The striker scored the opening goal just before halftime, converting the chance the United States had been searching for against Bosnia and Herzegovina’s compact defensive shape.
Then, in the 64th minute, everything changed.
Balogun’s challenge on Tarik Muharemović was upgraded to a straight red card following a VAR review, forcing the United States to play the rest of the match with 10 men.
The decision became one of the biggest talking points of the match. Some believed it was the correct interpretation of the laws of the game. Others felt the replay made the challenge appear worse than it looked in real time.
The consequences are clear: Balogun will miss the Round of 16 matchup against Belgium, leaving the U.S. without its leading scorer at the exact moment they would most like to have him available.
The United States showed something it has not always shown in big tournaments
They never panicked. That may have been the most impressive part of the night.
Previous American teams might have dropped deeper and deeper after losing a player in a knockout match. Instead, the U.S. remained organized, disciplined and surprisingly comfortable.
Bosnia pushed numbers forward and searched for opportunities through crosses and set pieces, but clear chances were difficult to find. The U.S. held Bosnia to just 0.25 expected goals and only seven touches inside the penalty area despite playing the final half hour with 10 men.
There were no frantic clearances or loss of structure. No sense that the game was slipping away. If anything, the United States looked more comfortable playing with 10 men than Bosnia looked trying to break them down with 11.
This program has spent years hearing questions about how it responds to adversity in these moments. This felt significant.

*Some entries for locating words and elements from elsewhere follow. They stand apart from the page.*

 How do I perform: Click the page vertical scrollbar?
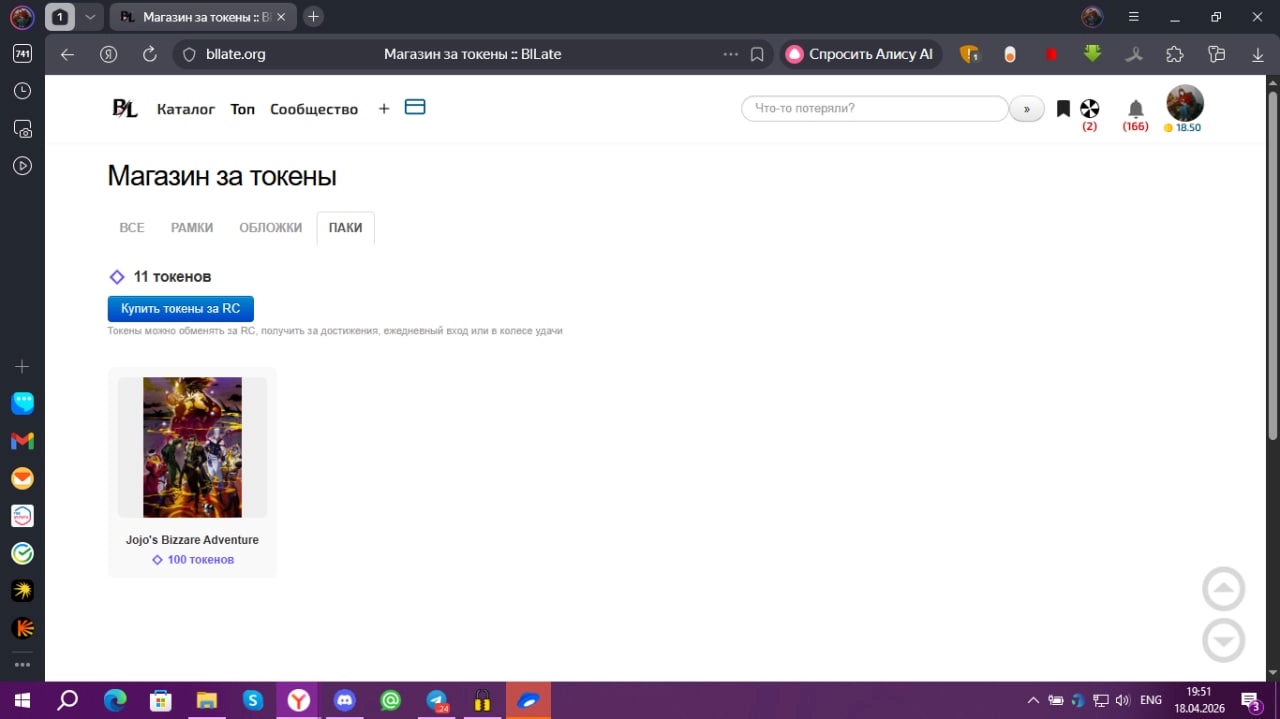pyautogui.click(x=1273, y=265)

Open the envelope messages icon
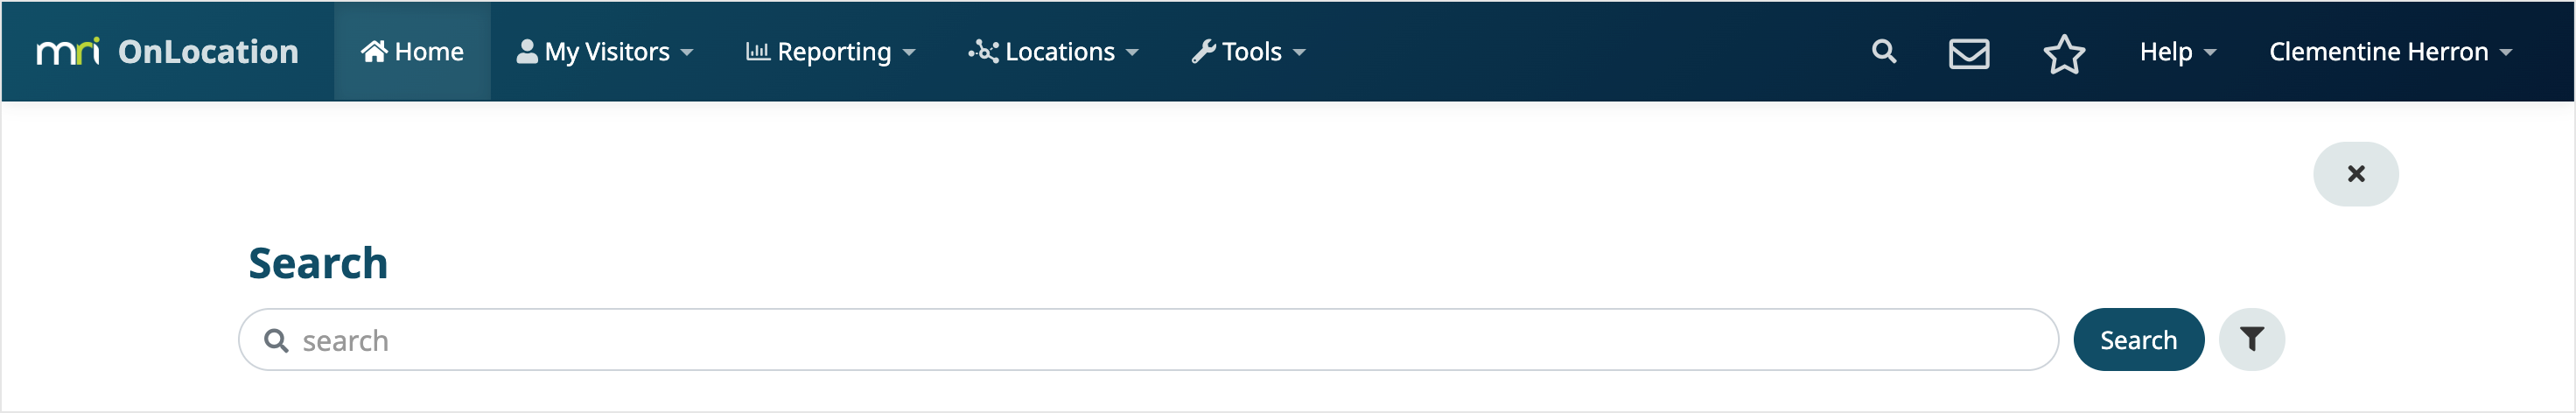coord(1968,53)
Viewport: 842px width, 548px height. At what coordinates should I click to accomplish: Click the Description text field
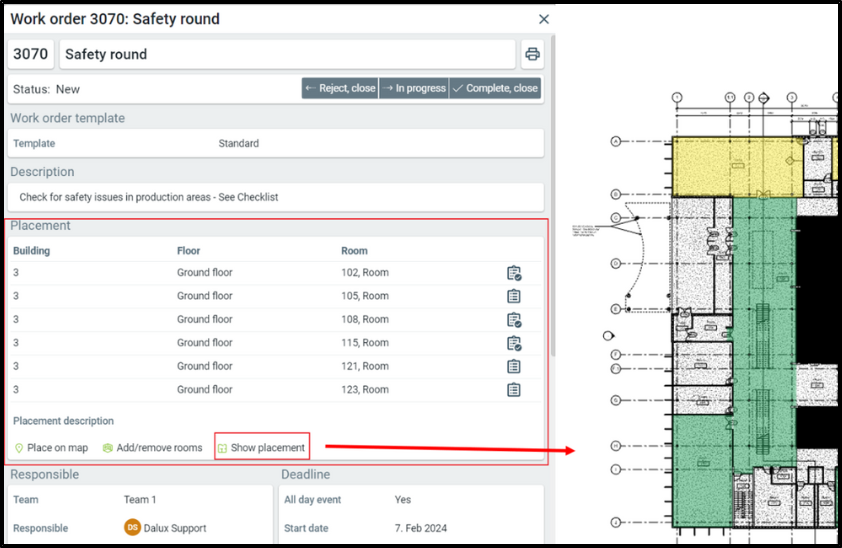(x=275, y=197)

Mauricio Pochettino entered the record books
Photo by Bryan Berlin/Wikimedia Commons (CC BY-SA 4.0).
Pochettino became the first U.S. men’s national team coach to win three World Cup matches, moving ahead of Bruce Arena’s two victories in 2002.

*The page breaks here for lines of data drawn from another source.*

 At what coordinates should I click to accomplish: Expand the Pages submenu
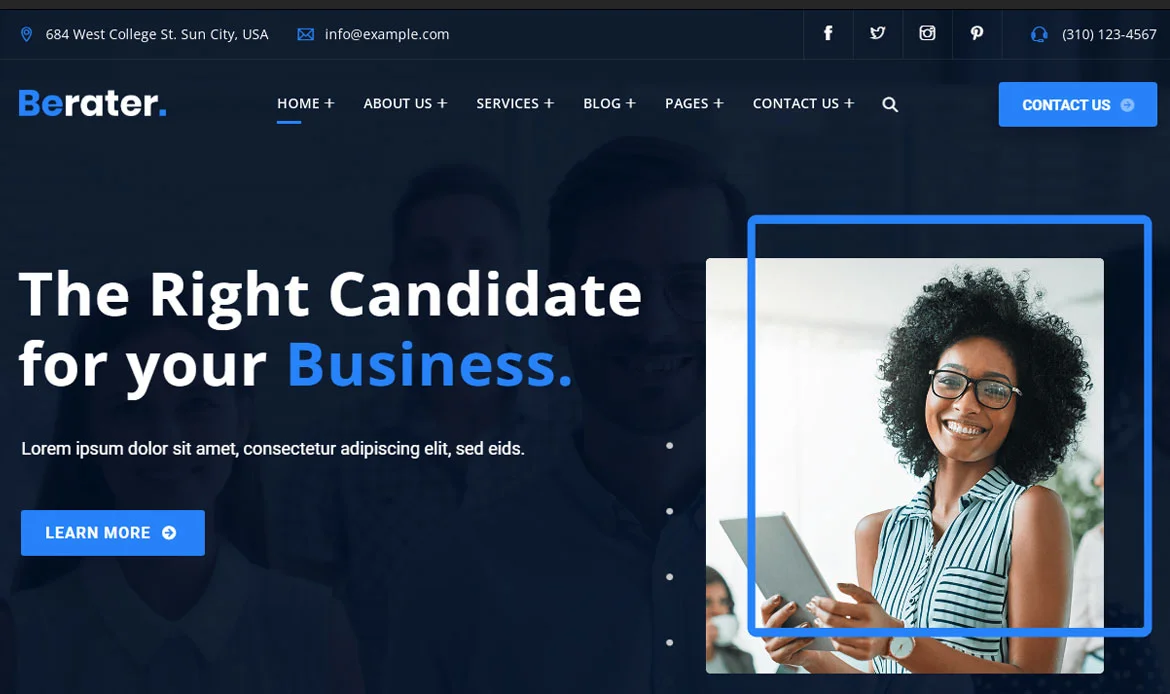point(719,103)
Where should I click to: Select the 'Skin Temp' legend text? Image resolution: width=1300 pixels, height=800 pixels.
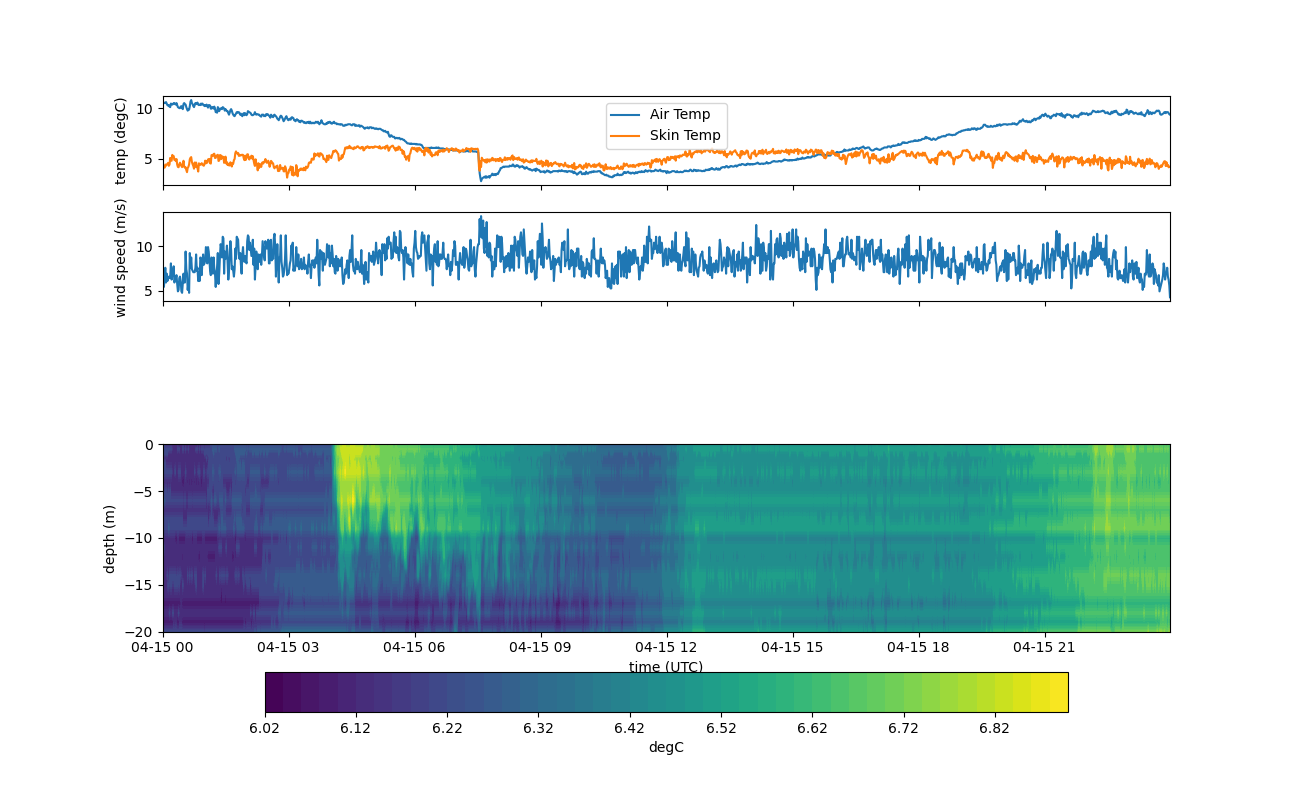click(x=685, y=136)
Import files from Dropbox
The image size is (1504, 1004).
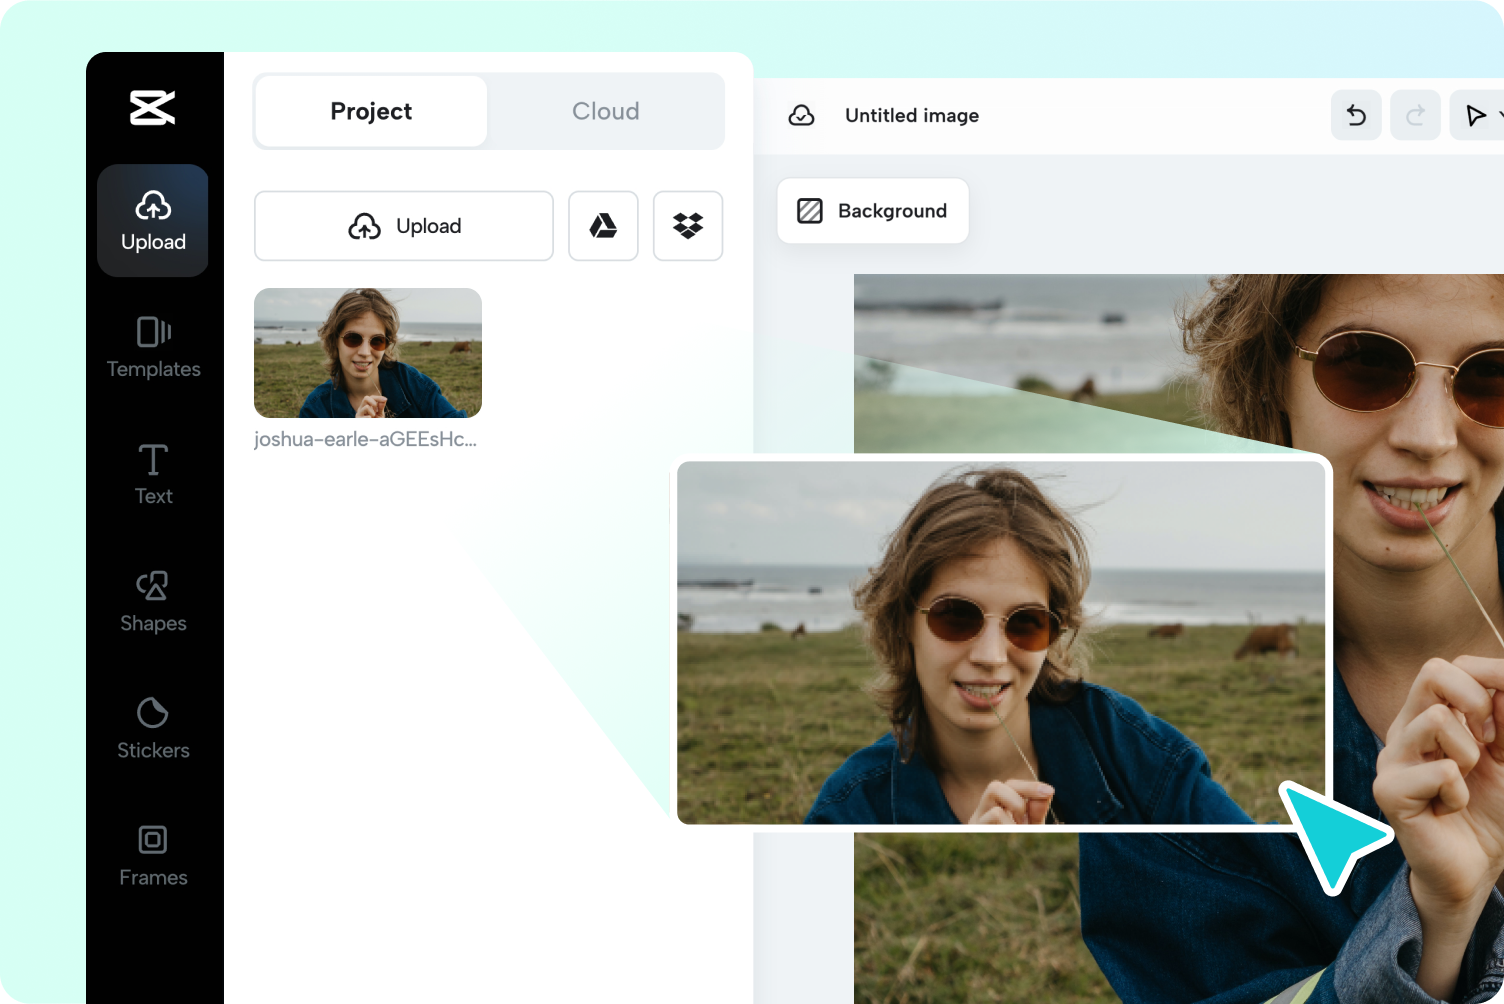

More importantly, he delivered something American soccer had not experienced in nearly a quarter century. The United States had not won a World Cup knockout match since defeating Mexico in the Round of 16 in 2002. That streak is over.
Maybe this is years of watching U.S. teams enter knockout matches hoping to survive rather than expecting to advance, but there was something different about this one. The Americans were the better team from the opening whistle and looked like a side that believed it belonged here.

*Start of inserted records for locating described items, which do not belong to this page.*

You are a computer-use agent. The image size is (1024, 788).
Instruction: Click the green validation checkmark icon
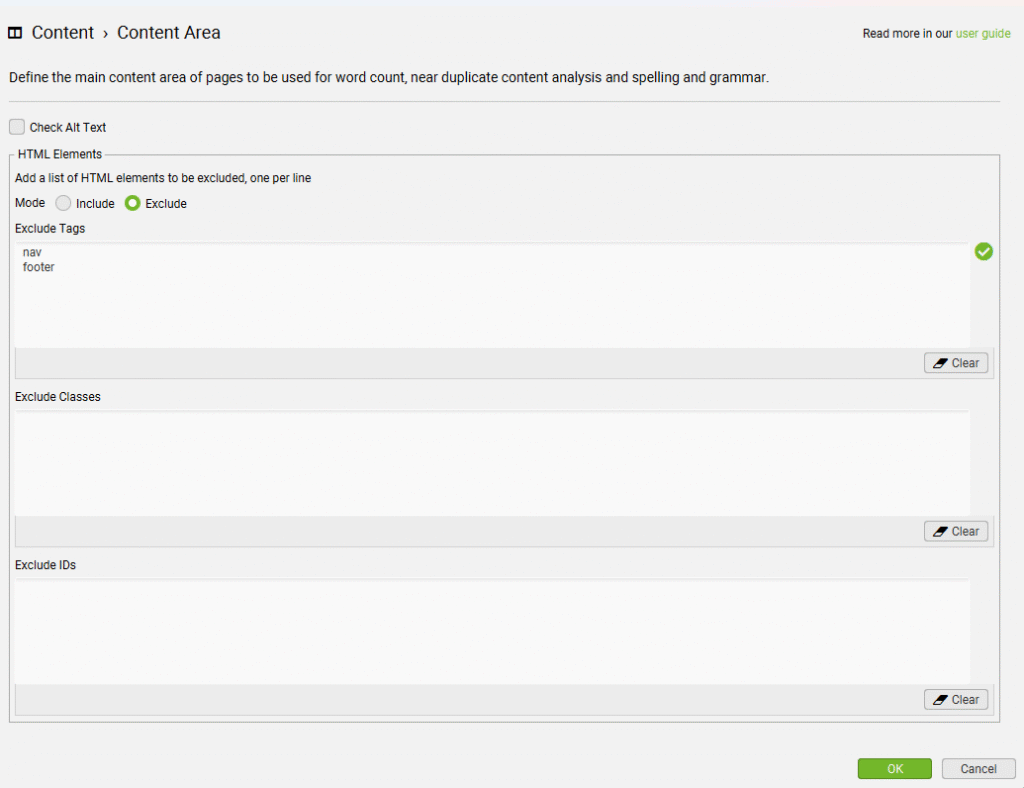(x=984, y=251)
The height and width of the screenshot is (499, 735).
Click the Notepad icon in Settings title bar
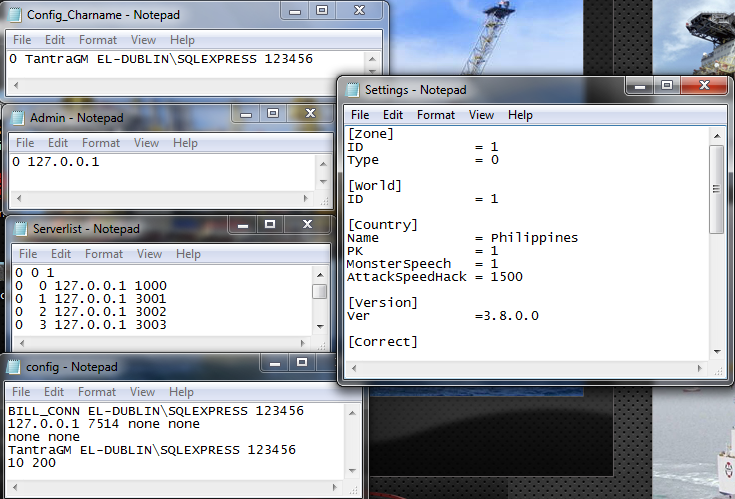(x=353, y=90)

The Bosnia match guaranteed that this tournament already has a place in U.S. soccer history. The Belgium match will determine how far this run goes.
Malik Tillman and Antonee Robinson continue to drive this team forward
Tillman finished the story. And he did it in style:
His free kick in the 82nd minute was one of the best American goals of the tournament and immediately killed whatever hope Bosnia had left of a comeback.
Every World Cup produces a player who starts as a promising talent and becomes an established star in front of the world’s eyes. Tillman is making a strong case to be that player for this American team.
At the same time, Antonee Robinson continues to look like one of the best left backs in the world. Bosnia struggled to deal with his runs forward all evening, and defensively he helped limit one of the tournament’s better set-piece teams to very few opportunities.
If Tillman has become the breakout star of the tournament, Robinson has become one of its most consistent performers. The encouraging part for the United States is that new stars keep emerging alongside the established ones.
Everything changes against Belgium
Антон Зайцев / Wikimedia Commons / CC BY-SA 3.0
The question surrounding this generation of American players was whether it could handle the pressure of meaningful World Cup matches. That question has been answered. Now comes a different one.
Can the United States beat one of the world’s elite teams without its leading scorer?
Belgium will enter the match as the favorite. That may actually suit the U.S. For the first time in this tournament, the pressure shifts to the other side.
The United States will fight in Seattle missing Balogun but bringing something it did not have a week ago: evidence that this group can handle knockout pressure, adversity and expectations all at once.
The Santa Clara crowd celebrated a moment American soccer had been waiting 24 years to experience again.
Maybe the team we’ve spent years waiting for has finally arrived.